Archive for October, 2007

Funny True

Friday, October 12th, 2007

The title of this strip is “I’m always so happy that I successfully navigated the introduction that I completely forget to pay attention to the name the other person told me.” This happens to me A LOT, especially at this time when meeting new people is a regular occurence.

Thank you, xkcd, for being insightful and funny at the same time.

Assignment #1: Done!

Monday, October 8th, 2007

Just woke up. Slept at 4am to finish the assignment in data mining class, which also took up most of my Sunday and Friday due to the need to catch up on lessons. I should pay more attention in class so I won’t need to figure out so many pages of complicated textbook text.
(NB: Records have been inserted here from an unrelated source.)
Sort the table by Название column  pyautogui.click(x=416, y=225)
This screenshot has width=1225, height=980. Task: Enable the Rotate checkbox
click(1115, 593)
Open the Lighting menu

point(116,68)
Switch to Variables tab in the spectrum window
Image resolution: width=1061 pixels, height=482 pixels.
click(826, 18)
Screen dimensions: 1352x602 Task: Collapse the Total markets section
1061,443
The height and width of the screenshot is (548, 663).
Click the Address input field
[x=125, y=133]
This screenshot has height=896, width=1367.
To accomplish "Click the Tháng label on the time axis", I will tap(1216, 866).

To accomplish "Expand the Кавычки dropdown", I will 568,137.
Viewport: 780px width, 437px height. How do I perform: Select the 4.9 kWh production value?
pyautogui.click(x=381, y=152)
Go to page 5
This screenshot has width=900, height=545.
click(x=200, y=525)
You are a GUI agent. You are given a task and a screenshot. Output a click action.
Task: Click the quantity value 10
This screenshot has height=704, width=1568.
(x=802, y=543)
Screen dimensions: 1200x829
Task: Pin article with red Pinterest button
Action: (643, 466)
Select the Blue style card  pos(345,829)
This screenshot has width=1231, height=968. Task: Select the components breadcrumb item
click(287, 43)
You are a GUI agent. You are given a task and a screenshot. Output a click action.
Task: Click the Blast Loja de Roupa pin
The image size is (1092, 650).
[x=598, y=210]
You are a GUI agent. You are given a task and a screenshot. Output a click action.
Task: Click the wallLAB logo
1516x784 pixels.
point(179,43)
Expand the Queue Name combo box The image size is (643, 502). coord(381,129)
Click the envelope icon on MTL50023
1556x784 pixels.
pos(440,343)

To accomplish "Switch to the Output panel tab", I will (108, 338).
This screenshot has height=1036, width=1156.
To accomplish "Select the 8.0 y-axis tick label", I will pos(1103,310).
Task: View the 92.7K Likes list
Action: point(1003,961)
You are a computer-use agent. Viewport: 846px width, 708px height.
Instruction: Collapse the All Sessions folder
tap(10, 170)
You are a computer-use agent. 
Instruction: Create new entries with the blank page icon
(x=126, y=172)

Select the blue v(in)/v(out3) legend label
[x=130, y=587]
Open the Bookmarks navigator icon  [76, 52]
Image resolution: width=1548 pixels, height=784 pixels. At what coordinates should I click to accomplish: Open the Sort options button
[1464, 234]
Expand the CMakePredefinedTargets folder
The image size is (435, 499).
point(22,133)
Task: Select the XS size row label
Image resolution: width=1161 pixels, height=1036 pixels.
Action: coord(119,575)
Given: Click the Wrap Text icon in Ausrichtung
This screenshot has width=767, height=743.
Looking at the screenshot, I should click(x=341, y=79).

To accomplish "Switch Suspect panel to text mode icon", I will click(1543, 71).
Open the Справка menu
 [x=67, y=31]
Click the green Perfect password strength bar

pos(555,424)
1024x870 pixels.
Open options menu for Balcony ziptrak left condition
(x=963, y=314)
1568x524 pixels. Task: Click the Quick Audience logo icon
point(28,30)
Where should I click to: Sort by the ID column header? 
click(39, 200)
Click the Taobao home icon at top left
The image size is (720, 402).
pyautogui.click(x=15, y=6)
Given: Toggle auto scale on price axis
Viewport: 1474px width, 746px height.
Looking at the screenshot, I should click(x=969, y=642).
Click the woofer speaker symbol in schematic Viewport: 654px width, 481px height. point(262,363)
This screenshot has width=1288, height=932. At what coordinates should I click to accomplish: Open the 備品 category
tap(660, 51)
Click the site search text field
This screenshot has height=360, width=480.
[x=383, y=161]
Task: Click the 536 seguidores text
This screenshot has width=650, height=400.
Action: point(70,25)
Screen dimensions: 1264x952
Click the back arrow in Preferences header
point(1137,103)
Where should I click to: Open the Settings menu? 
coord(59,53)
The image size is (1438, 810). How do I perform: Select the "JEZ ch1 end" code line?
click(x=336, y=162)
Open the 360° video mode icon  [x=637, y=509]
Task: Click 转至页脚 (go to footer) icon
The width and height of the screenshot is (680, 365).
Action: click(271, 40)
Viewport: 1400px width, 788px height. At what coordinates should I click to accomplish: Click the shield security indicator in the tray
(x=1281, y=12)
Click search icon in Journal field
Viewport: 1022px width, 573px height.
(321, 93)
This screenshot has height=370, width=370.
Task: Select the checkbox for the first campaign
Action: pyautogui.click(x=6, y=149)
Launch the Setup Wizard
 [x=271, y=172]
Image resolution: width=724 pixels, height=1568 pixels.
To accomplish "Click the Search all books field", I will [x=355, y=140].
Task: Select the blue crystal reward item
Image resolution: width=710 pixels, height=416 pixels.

Anyway, while it was partly an ordeal, it also was… er, enlightening. It tackled very interesting topics! (NOTE: while true, please allow for some hint of sarcasm in the last sentence.) Cross-validation splits data into k parts, using k-1 parts as training data and the remaining k as test data, doing error rate tests k-1 times until all parts have had their share of being test data, then computing for the average error rate or accuracy or whatever. Probability theory tries to find the probability that A will occur given that B has already occured P(A|B), or that A and B both occur P(A,B) = P(A|B)P(B). Entropy measures how random data is – in context, how useful data will be if used for prediction.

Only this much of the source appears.